OK, so in the same moment I understand you little bit more, but also loosing you. Memory-bound issues are above my paygrade. I have zero ideas what can cause them in the game like this, especially when you see maxed CPU usage. Do you have a theory or example what is happing in the game?
Plus do you believe it is fixable or not?
EDIT:
So, I found a video that helped me understand the memory-bound problems a little bit:
And now I have at least idea why the issue with CS2 performance could be I/O bound, but it leads me back to agent system of this game, where each cim is at least one object system(hardware) has to take care of individually. In another words, more cims you have, more I/O to memory will happen, and you are bound be how fast you can R/W to memory.
What I do not know if there is a solution for a memory-bound problem. For me it seems the CO would have to change whole ideology how the game works.
This is going to be long, but remember you asked for it...
An archetypical (single-cycle) CPU runs one instruction per clock cycle (CPI = 1). Within the CPU an instruction is actually executed through multiple steps on different parts of the clock signal (2-4 phases.) A more reliable way of doing this is separating an instruction cycle into stages and going through a single stage at every clock cycle (multi-cycle), which opens up more architectural options, like arbitrary number of stages. So a
n-stage processor completes a typical instruction in
n cycles (CPI =
n; but you can also run it around
n times faster, so it comes down to the same speed as a single-cycle).
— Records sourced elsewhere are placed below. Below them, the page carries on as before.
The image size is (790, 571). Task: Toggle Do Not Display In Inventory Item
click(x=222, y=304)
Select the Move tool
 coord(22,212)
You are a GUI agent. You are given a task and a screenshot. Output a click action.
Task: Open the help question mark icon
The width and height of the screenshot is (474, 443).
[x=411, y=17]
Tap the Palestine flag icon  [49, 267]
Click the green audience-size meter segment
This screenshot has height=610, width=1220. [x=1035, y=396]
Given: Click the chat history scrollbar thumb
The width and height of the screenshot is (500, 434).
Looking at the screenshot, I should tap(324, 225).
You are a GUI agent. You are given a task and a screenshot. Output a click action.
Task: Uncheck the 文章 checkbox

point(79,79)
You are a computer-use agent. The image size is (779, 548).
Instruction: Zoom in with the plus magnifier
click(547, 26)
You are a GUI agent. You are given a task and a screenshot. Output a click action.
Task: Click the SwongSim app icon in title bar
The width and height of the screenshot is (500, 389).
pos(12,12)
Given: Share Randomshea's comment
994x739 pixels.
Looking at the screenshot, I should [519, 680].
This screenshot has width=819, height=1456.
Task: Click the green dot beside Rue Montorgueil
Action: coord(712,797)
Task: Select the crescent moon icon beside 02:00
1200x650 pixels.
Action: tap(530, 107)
In multi-stage processors, like the single-stage ones, most of the CPU sits idle because only one part (or stage) of the processor is active at a time. In order to exploit this, we have pipelined processors. A pipelined processor is basically a multi-stage processor where,
under optimal conditions, each stage of the CPU works on different instruction at every clock cycle. So a
n-stage pipelined processor can work on
n instructions at the same time, each at a different stage; meaning it completes
n/n = 1 instruction per clock cycle (CPI = 1). Some modern CPUs are pipelined with high number (20+) of stages.
Finally, we have the modern multi-core CPUs. They basically multiply the amount of work that can be done by number of cores so this one is simple. A pipelined CPU with
n cores,
again under optimal conditions, can carry out
n instructions at every clock cycle (CPI = 1/
n). Note that these optimizations don't always work. For example some instructions are atomic so they reserve the entire pipeline while they are being processed, or software may not be designed for parallelism. Note also that not all instructions run in a single instruction cycle; for example floating point operations often take multiple iterations through the processor to complete.
Now let's talk about the elephant in the room...
By far the worst thing that can happen to a CPU instruction-wise is a memory operation, which can take hundreds of clock cycles to complete. I/O can also be costly but that is mostly managed asynchronously (through interrupts) so the CPU is not held while an I/O operation is carried out. However, that is not the case with memory operations as there will be further instructions that depend on their result. Therefore waiting for a memory operation puts the CPU in a stall (
not idle), where it cannot do anything but wait. This is the reason why CPUs have various levels of caches, as they allow keeping copies of data close to the processor where they be accessed faster than the memory (though still rather slow.)
There are some ways to mitigate CPU stalls, for instance well optimized software schedules instructions in such a way that memory operations begin long before their results will be needed (prefetching.) Thankfully modern compilers help developers in that regard. Modern CPUs also have their own prefetching mechanism, and they might also do some house-keeping while waiting. But despite all these measures, on average a lot of CPU time is spent in stall. Anyone who wants to create high performance software has to make sure proper optimization is made here; reducing memory operations, prefetching, utilizing the cache with reference locality, making use of arrays where applicable, encoding data into quad-word chunks, etc.
Memory operations in poorly optimized software can greatly increase the CPI, as a lot of clock cycles will be wasted in stall just to complete one memory instruction. Normally a CPU-bound software runs with CPI around 1 on a pipelined processor, less in multi-core. This number increases slightly if floating point operations are used heavily. But if you see CPI >> 1, then you know those nasty memory operations are putting your CPU on stall. In my tests, C:S2 showed CPI > 20! This might be a Unity problem, but someone failed at something miserably. Ultimately, it means the game is heavily memory-bound.
Can it be fixed? Most likely not...
I don't know how Unity is implemented or how other Unity games perform, so the root cause might be there. The language they use (C#) is not ideal for optimizing for memory access, either; this kind of thing is best done in C. It ultimately comes down to poor software design due to not understanding the limitations of technologies being used. I don't think this game can be fixed, and certainly not by CO with their current structure.